Mme Laurent estime qu'une autre culture doit changer: celle du ministère de la Santé. «Il y a des choses qui sont du gros bon sens; ma voisine le comprendrait. Et on est là à en discuter pendant des mois!»

Elle cite l'exemple de la création de postes à temps complet chez les infirmières, alors qu'elles font tant d'heures supplémentaires, parfois même contre leur gré. Le ministre Gaétan Barrette a donné la consigne aux établissements de créer davantage de postes à temps complet, mais cela tarde à se concrétiser, déplore Mme Laurent.

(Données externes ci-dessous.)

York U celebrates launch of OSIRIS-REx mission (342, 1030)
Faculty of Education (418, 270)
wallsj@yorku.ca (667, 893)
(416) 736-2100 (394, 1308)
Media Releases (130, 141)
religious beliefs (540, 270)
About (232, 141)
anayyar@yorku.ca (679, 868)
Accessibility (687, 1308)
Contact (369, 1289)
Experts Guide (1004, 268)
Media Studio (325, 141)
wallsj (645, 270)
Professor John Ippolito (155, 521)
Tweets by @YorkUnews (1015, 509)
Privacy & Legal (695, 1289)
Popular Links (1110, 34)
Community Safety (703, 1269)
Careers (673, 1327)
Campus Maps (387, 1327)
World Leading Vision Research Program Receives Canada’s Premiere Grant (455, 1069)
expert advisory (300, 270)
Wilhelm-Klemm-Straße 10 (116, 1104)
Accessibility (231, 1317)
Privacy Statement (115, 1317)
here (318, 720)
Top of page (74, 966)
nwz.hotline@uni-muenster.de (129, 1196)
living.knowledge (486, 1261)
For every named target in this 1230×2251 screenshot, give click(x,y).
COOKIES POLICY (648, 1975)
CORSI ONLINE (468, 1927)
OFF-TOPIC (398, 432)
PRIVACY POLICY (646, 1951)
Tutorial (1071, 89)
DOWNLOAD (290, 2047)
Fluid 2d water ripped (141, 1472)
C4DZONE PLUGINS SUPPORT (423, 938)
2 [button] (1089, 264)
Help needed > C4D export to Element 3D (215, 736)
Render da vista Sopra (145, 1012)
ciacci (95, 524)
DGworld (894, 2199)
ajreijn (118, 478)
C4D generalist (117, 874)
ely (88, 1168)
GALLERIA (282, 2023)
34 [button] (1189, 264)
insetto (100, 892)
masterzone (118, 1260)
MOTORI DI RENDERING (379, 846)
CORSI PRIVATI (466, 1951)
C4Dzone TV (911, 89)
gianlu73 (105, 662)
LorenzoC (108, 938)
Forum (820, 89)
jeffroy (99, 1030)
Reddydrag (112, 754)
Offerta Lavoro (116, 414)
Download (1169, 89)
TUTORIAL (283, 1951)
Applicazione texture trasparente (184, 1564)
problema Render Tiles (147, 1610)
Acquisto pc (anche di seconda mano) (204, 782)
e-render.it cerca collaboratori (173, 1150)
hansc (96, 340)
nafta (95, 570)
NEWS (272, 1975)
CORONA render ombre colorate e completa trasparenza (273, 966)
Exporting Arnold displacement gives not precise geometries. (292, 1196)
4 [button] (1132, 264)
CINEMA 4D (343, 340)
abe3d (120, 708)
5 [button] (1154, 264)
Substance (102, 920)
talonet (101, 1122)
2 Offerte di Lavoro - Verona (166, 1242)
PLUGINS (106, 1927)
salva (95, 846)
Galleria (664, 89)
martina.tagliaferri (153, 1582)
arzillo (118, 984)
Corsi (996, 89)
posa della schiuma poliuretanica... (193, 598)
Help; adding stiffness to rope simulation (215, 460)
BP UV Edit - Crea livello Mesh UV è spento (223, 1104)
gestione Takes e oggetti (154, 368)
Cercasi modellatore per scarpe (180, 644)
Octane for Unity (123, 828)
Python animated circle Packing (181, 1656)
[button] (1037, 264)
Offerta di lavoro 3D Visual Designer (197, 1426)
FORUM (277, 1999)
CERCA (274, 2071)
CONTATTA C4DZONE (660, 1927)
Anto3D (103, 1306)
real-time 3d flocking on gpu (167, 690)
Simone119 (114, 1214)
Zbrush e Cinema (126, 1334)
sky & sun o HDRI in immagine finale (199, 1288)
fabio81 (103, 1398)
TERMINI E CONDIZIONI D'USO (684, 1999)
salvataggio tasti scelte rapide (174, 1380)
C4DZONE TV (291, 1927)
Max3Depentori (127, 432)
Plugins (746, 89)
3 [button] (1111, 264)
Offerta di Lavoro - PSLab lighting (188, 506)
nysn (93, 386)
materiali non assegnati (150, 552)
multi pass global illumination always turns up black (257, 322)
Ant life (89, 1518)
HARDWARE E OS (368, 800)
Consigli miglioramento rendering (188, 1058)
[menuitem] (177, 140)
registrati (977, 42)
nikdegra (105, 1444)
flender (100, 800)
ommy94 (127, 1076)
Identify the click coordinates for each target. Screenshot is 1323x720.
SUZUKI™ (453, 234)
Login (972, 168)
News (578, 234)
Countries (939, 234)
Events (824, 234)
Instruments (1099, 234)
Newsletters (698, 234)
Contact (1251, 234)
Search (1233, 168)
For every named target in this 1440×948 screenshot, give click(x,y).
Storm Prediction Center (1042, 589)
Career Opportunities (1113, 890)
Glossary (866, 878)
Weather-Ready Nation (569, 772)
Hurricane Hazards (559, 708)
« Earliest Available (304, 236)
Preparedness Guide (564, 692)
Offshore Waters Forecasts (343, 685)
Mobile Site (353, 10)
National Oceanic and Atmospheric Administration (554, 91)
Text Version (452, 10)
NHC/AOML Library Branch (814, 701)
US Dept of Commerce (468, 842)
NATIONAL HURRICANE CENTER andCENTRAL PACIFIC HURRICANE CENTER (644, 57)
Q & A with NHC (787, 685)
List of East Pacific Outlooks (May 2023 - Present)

Autre exemple: la lourdeur de la négociation du secteur public. «Pourquoi est-ce que des négociations, ça doit prendre un an et demi ? Pourquoi on ne s'organise pas pour être capable d'avoir des lieux où on règle des problèmes au fur et à mesure ?» demande Mme Laurent.

Elle a beau avoir la sympathie du public et une crédibilité certaine, Mme Laurent n'en profitera pas pour se lancer en politique après son départ de la FIQ. «Non. Je ne laisserai pas "une job à plus que du temps complet" pour aller en faire une autre. Non.»